Wann brauchen Sie einen Businessplan?

Ein Businessplan ist kein gesetzliches Erfordernis für die Firmengründung in der Schweiz. Weder das Obligationenrecht (OR) noch die Handelsregisterverordnung (HRegV) verlangen ein solches Dokument für den Eintrag ins Handelsregister. Trotzdem ist der Businessplan eines der wichtigsten Werkzeuge für angehende Unternehmer.

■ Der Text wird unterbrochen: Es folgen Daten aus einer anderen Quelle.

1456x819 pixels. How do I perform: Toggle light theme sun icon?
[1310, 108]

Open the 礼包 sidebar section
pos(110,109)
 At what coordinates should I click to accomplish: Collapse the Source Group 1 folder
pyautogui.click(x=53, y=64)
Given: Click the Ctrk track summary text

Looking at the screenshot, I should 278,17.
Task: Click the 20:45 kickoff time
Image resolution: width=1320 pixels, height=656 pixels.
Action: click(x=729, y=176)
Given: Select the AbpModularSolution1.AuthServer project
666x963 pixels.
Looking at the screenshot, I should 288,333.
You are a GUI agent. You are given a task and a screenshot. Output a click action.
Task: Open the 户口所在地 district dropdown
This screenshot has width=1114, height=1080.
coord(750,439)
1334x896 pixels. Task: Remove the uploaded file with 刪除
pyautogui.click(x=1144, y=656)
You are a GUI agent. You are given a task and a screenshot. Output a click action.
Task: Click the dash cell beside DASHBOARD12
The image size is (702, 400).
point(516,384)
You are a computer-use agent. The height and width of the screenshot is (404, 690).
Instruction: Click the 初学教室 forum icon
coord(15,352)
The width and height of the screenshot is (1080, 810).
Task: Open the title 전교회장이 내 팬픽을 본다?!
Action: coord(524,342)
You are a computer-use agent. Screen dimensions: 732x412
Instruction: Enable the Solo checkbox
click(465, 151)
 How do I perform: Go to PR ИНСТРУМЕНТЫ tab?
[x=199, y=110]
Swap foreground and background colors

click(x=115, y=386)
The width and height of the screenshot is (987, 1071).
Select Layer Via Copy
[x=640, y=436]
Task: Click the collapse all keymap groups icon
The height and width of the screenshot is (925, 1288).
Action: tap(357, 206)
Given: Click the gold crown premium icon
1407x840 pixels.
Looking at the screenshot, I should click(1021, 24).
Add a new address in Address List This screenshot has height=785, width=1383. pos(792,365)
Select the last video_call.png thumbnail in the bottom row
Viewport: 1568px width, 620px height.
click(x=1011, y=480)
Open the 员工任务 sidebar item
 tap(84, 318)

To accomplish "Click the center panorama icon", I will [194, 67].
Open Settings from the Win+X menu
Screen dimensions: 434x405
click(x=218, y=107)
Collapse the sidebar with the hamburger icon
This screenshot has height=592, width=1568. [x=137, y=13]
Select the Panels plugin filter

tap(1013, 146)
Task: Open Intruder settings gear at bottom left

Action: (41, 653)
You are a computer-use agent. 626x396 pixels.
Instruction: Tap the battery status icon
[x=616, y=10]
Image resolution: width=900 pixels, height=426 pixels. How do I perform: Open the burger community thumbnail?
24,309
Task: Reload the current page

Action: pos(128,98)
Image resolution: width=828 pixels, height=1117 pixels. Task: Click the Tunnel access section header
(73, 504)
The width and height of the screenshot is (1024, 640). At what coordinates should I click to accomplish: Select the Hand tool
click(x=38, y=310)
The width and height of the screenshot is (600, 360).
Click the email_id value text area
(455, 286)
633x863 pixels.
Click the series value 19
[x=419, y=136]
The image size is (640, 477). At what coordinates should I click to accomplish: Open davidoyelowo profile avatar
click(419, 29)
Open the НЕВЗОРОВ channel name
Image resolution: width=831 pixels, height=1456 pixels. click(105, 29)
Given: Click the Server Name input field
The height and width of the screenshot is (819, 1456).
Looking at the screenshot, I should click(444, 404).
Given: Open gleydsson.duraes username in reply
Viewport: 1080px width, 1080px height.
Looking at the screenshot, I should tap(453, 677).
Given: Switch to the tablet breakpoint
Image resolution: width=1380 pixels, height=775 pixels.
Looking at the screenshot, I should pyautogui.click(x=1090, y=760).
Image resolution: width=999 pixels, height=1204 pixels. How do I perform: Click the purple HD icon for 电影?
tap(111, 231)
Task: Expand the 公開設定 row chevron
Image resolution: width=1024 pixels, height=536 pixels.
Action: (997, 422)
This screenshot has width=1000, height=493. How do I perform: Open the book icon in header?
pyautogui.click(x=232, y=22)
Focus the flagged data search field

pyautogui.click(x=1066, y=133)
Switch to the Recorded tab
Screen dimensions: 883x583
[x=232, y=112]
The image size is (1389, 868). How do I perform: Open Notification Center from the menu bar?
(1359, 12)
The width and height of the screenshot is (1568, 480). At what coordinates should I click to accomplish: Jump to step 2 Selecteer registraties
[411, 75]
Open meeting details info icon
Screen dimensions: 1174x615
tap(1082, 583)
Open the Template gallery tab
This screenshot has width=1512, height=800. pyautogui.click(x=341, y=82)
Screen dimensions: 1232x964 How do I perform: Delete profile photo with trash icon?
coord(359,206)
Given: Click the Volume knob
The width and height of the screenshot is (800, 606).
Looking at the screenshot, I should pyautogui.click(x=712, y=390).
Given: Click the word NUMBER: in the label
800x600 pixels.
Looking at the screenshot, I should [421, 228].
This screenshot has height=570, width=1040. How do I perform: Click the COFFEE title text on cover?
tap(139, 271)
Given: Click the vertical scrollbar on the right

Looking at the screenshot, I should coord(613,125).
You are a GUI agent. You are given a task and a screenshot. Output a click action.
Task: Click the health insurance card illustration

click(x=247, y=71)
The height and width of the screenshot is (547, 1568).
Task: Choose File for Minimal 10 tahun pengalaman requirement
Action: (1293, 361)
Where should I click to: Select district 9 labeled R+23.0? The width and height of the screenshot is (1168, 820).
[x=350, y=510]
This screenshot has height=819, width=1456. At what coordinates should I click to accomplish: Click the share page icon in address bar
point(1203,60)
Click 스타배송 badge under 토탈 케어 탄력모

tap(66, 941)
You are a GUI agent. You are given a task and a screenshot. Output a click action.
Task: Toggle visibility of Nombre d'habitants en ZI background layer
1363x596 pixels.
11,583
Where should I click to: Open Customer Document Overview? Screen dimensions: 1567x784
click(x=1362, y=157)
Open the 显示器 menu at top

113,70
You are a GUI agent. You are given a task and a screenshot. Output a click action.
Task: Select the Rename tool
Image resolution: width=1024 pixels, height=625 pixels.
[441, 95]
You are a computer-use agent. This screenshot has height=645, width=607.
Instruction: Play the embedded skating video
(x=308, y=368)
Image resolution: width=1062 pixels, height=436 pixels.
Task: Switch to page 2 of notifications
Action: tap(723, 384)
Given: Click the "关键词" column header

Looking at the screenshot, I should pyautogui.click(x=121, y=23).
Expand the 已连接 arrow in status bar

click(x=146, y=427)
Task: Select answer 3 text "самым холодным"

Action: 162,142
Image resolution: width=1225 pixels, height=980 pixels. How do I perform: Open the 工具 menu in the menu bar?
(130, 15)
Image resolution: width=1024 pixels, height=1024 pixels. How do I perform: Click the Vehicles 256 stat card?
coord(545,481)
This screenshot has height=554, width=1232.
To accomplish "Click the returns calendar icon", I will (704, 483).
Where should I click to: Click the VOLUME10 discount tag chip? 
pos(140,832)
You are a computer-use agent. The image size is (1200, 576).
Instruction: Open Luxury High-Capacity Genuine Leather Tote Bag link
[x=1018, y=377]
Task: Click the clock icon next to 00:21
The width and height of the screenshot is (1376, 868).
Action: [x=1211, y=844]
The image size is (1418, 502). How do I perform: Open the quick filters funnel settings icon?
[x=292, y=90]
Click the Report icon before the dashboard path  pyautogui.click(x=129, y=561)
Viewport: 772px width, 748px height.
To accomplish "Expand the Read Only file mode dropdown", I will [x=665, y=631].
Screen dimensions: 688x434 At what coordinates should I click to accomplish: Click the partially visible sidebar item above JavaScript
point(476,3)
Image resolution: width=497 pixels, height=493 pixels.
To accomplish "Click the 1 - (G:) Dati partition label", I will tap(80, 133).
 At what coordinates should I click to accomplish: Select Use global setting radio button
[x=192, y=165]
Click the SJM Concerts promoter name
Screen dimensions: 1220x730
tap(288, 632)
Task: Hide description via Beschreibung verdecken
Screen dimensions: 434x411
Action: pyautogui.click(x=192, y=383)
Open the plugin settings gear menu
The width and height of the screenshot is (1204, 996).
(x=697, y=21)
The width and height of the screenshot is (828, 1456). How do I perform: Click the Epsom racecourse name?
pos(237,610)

Situationen, in denen ein Businessplan zwingend ist

In der Praxis gibt es mehrere Situationen, in denen ohne Businessplan gar nichts geht:

  • Bankkredit – Keine Bank gewährt einen Geschäftskredit ohne fundierten Businessplan
  • Investorensuche – Business Angels, Venture-Capital-Gesellschaften und andere Investoren erwarten ein professionelles Dokument
  • Bürgschaftsgenossenschaften – Organisationen wie die BG Mitte oder BG Ost verlangen einen Businessplan als Grundlage für eine Bürgschaft
  • Förderprogramme – Kantonale Wirtschaftsförderungen und Stiftungen setzen einen Businessplan voraus
  • Franchise-Systeme – Franchise-Geber verlangen in der Regel einen standortspezifischen Businessplan

Auch ohne externe Finanzierung sinnvoll

Selbst wenn Sie keine externe Finanzierung benötigen, lohnt sich ein Businessplan. Er zwingt Sie, Ihre Geschäftsidee systematisch zu durchdenken. Viele Gründer stellen beim Erstellen fest, dass bestimmte Annahmen nicht haltbar sind – besser auf dem Papier als in der Realität.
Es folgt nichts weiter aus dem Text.